#### DOCUMENT EXCERPT:

━━━━━━━━━━━━━━━━━━━━━━━━━━━━━━

Positive Behavioral Intervention Supports (PBIS) is a school wide initiative that focuses on positive behaviors and school culture. Every student and staff member participates in common language and core beliefs regarding responsible, respectful and safe school behaviors. Students are "clipped" up on the classroom behavior charts for good behaviors and "clipped down" for poor behavioral choices. Students can fluidly clip up or down throughout the day. When students end their day on a positive color they may gain a reward. The purpose and focus is to identify positive behaviors and highlight them so that others learn from them. Students leaders participate in planning the PBIS assemblies and "red carpet" students are announced including what they did for the monthly honor to support kindness.
In addition, teachers have a variety of picture books to read aloud to students that may target a specific bullying behavior. They utilize these to role play and brainstorm with groups of students how to respond and what they can do to help or stop the behavior if they see it happening.
For the older students, The Shelton High School staff encourages the students to uphold the Gael Guidelines every day, and on October 4, SHS held an advisor/advisee period where 9th and 12th graders completed a PowerPoint on bullying and cyberbullying. This information is shared with students every year. Kathy Riddle, K-12 Guidance Curriculum Leader noted, "As part of our safe school climate plan it is imperative that our student population reviews the definition of bullying/cyberbullying and ways to prevent it."
All schools have behavior issues and no schools are "bully free", but parents can help schools confront mean behavior. Listen to your children when they talk about social situations for hints that things may not be going well. They may not know what to do if they are being mistreated or see others being bullied. Teach them to stand up for themselves and others. Encourage them to speak up and let a trusted adult know when someone is being mean or if someone is being hurt. If they are too scared to do that, contact the building administrator or counselor and explain what you know. Teachers often do not see mean behavior because it is done away from adult eyes and ears. Tips from students and parents-even anonymous ones--help us to know who and where to watch.
Finally, and most importantly, encourage your child to be the nice kid. Avoid asking if they are bullying or being a bully. Instead, ask them if they have been mean to others. Most people will not identify themselves as being a bully, but will acknowledge their own mean behavior. Let your kids know that you will not tolerate mean behavior toward anyone. Model kindness in your home and your children will practice kindness in the world.
We at Shelton Schools are looking forward to a great year.

━━━━━━━━━━━━━━━━━━━━━━━━━━━━━━

#### AVAILABLE DATA:

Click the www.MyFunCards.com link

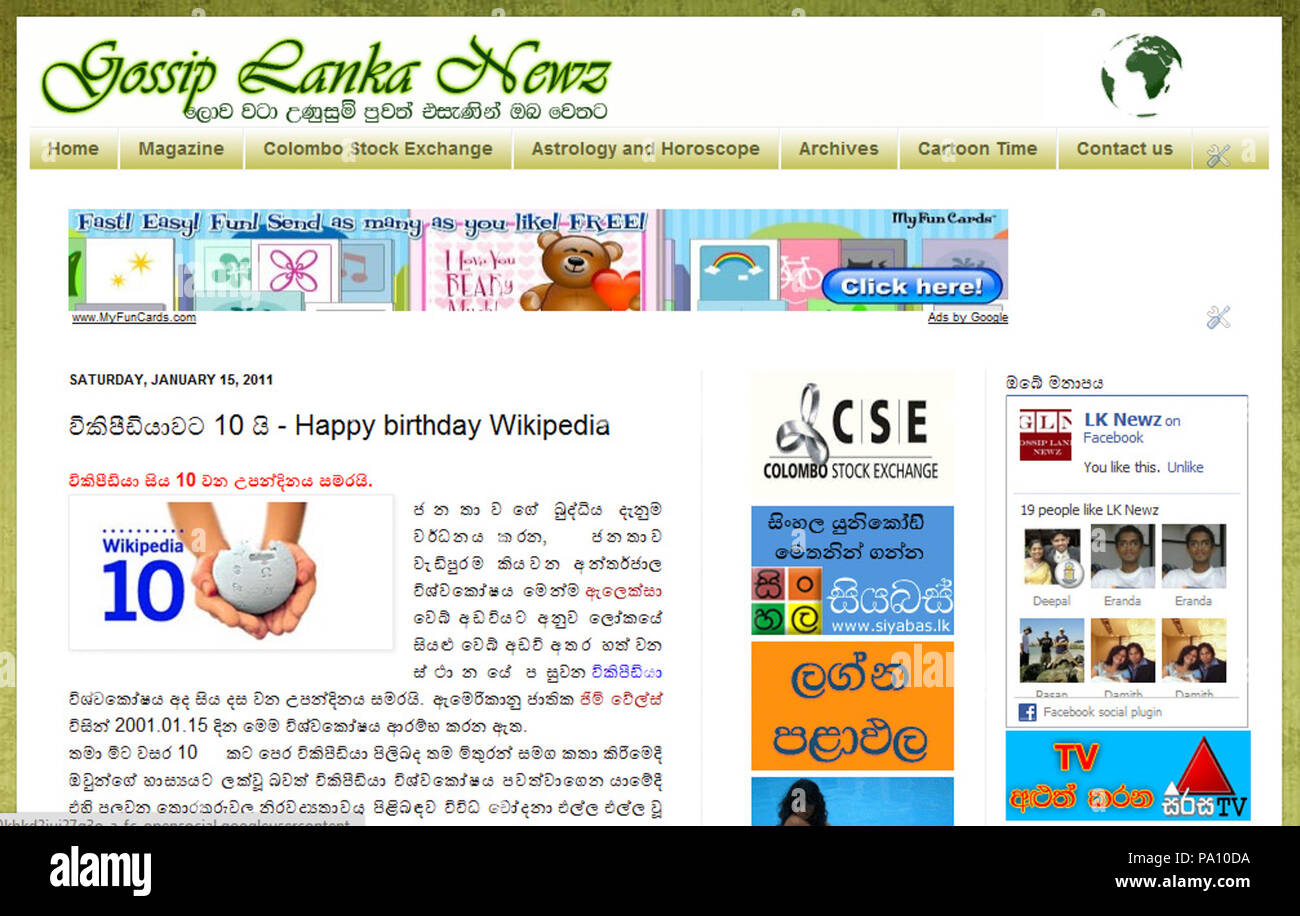133,318

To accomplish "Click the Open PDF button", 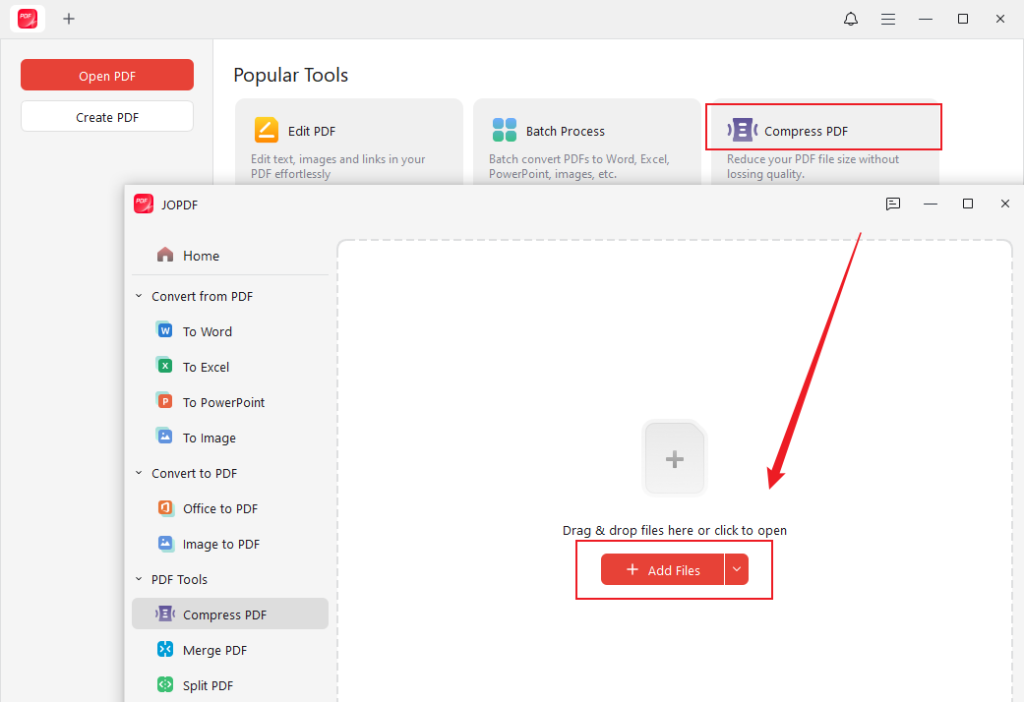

━━━━━━━━━━━━━━━━━━━━━━━━━━━━━━

#### WHAT YOU WILL DO:
1 > In the Shelton Schools text, what did 9th and 12th graders complete during the advisor/advisee period on October 4?
2 > Transcribe the stretch of the Shelton Schools text from "Finally, and most" through "in the world.".
3 > According to the Shelton Schools text, why should parents ask their children whether they have been mean to others rather than whether they are bullying?
The material after the Shelton Schools text comes from a separate source.

#### ANSWERS PROVIDED:
1 > They completed a PowerPoint on bullying and cyberbullying.

2 >
Finally, and most importantly, encourage your child to be the nice kid. Avoid asking if they are bullying or being a bully. Instead, ask them if they have been mean to others. Most people will not identify themselves as being a bully, but will acknowledge their own mean behavior. Let your kids know that you will not tolerate mean behavior toward anyone. Model kindness in your home and your children will practice kindness in the world.

3 > Most people will not identify themselves as being a bully, but they will acknowledge their own mean behavior.